**THE TASK**
How many lines in the rows below contain the string "size"? Reply with the number alone.

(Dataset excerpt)
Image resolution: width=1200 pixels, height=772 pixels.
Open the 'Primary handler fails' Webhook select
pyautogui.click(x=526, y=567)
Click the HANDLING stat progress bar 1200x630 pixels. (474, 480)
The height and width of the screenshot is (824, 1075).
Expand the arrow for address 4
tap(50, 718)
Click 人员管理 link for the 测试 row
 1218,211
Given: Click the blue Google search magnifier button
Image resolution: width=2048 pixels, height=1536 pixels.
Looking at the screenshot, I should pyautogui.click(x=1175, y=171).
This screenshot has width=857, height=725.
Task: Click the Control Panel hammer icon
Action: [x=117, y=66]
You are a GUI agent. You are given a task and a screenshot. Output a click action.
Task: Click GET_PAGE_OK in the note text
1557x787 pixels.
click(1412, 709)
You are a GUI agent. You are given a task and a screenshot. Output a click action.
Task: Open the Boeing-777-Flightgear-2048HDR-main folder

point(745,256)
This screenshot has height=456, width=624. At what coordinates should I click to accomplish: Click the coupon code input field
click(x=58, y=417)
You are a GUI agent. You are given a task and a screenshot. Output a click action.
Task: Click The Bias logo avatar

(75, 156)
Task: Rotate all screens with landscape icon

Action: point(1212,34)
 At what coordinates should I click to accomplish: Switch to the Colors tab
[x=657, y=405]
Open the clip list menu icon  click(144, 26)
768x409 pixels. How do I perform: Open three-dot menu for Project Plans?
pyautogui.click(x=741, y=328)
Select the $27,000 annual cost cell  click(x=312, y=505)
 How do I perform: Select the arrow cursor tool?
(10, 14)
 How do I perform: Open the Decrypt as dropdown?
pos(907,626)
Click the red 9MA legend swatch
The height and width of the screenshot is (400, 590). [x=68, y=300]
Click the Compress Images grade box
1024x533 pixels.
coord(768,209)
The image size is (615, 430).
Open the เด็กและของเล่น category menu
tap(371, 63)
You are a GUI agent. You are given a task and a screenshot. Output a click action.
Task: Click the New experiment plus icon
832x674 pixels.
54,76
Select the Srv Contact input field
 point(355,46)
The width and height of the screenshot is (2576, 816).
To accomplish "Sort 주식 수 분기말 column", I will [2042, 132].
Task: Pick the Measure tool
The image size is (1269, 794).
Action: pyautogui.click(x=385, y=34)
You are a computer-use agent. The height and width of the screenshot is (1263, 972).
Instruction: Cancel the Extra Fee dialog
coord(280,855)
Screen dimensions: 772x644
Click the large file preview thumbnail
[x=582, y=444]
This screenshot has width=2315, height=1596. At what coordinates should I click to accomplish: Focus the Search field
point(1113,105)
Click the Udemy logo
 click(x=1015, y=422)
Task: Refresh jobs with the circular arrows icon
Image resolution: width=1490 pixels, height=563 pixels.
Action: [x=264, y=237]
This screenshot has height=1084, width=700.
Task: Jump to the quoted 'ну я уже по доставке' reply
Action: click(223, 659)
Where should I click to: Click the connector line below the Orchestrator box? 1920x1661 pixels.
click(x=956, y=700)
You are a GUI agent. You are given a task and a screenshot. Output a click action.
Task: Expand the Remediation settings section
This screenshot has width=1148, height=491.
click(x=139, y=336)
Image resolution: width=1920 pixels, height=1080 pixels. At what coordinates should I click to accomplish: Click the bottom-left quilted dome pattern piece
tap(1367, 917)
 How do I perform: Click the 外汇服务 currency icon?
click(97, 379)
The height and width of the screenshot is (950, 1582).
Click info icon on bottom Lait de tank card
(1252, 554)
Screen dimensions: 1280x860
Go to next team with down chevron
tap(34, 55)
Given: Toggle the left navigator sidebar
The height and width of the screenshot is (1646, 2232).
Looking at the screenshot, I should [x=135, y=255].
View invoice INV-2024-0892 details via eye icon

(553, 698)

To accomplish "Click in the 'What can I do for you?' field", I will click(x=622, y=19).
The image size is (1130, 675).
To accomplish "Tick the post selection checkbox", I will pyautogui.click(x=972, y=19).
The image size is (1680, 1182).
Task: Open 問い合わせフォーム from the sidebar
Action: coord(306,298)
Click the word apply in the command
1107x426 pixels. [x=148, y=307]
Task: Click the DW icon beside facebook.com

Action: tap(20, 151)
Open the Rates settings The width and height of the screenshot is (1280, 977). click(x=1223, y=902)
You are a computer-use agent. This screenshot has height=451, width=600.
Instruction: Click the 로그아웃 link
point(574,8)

**TASK OUTPUT**
4